YOUR TASK: Go through the material below and return each line with the string "akzeptieren" in it.

====

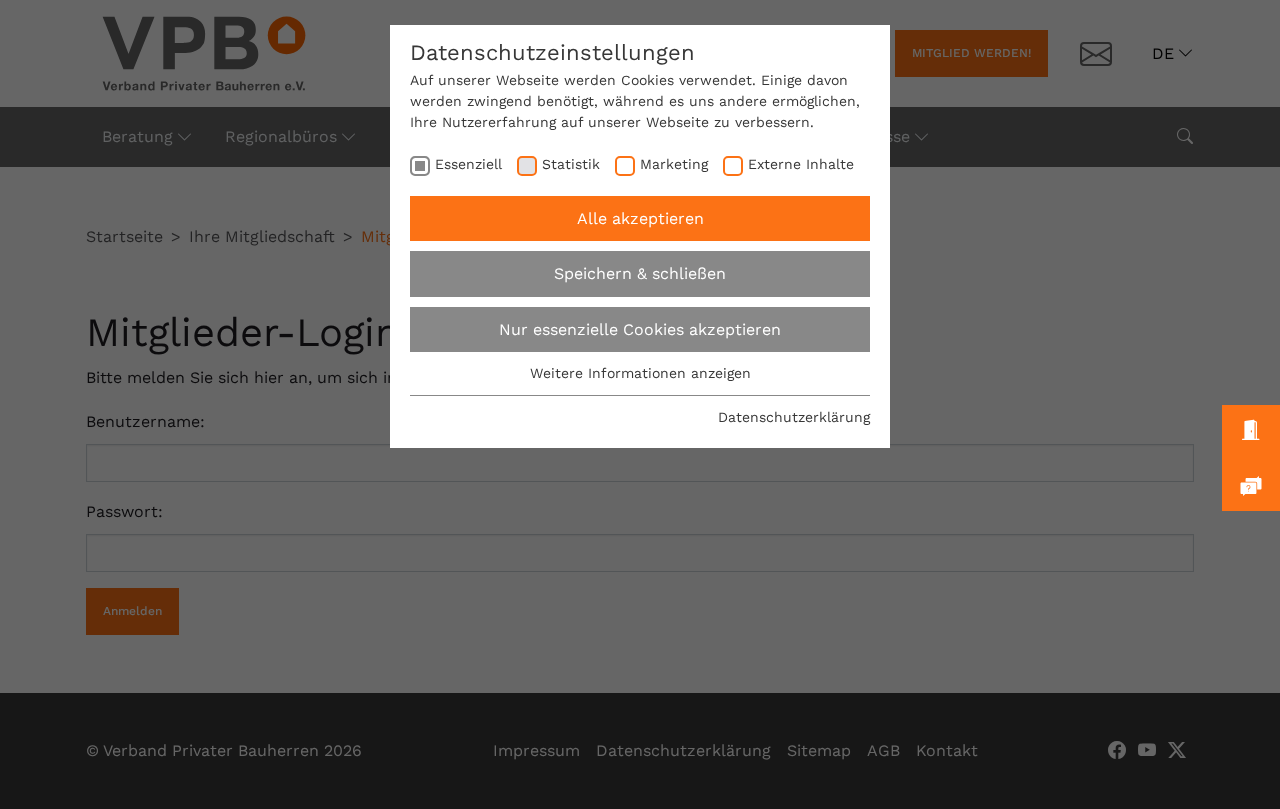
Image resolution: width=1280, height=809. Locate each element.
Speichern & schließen (640, 273)
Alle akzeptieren (640, 218)
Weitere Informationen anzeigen (640, 373)
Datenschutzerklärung (794, 417)
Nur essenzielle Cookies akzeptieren (640, 329)
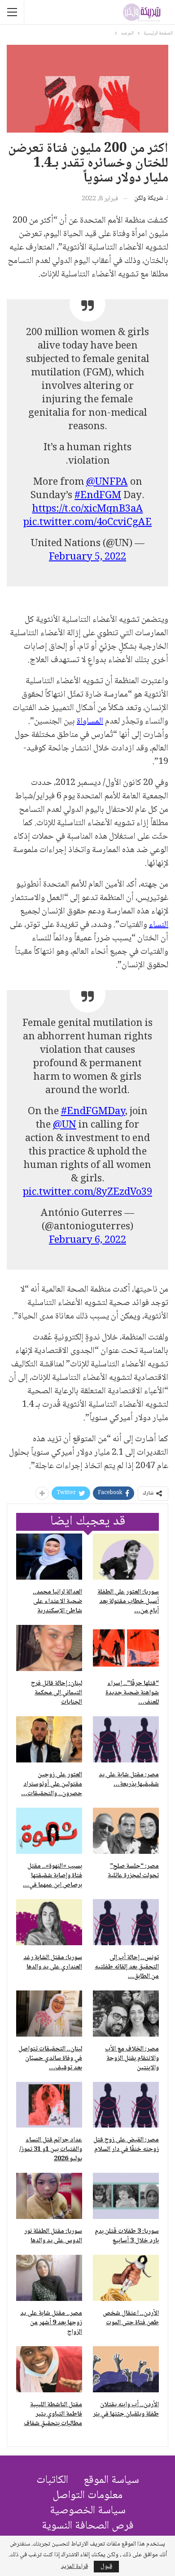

====

EXPECTED ANSWER:
Alle akzeptieren (640, 218)
Nur essenzielle Cookies akzeptieren (640, 329)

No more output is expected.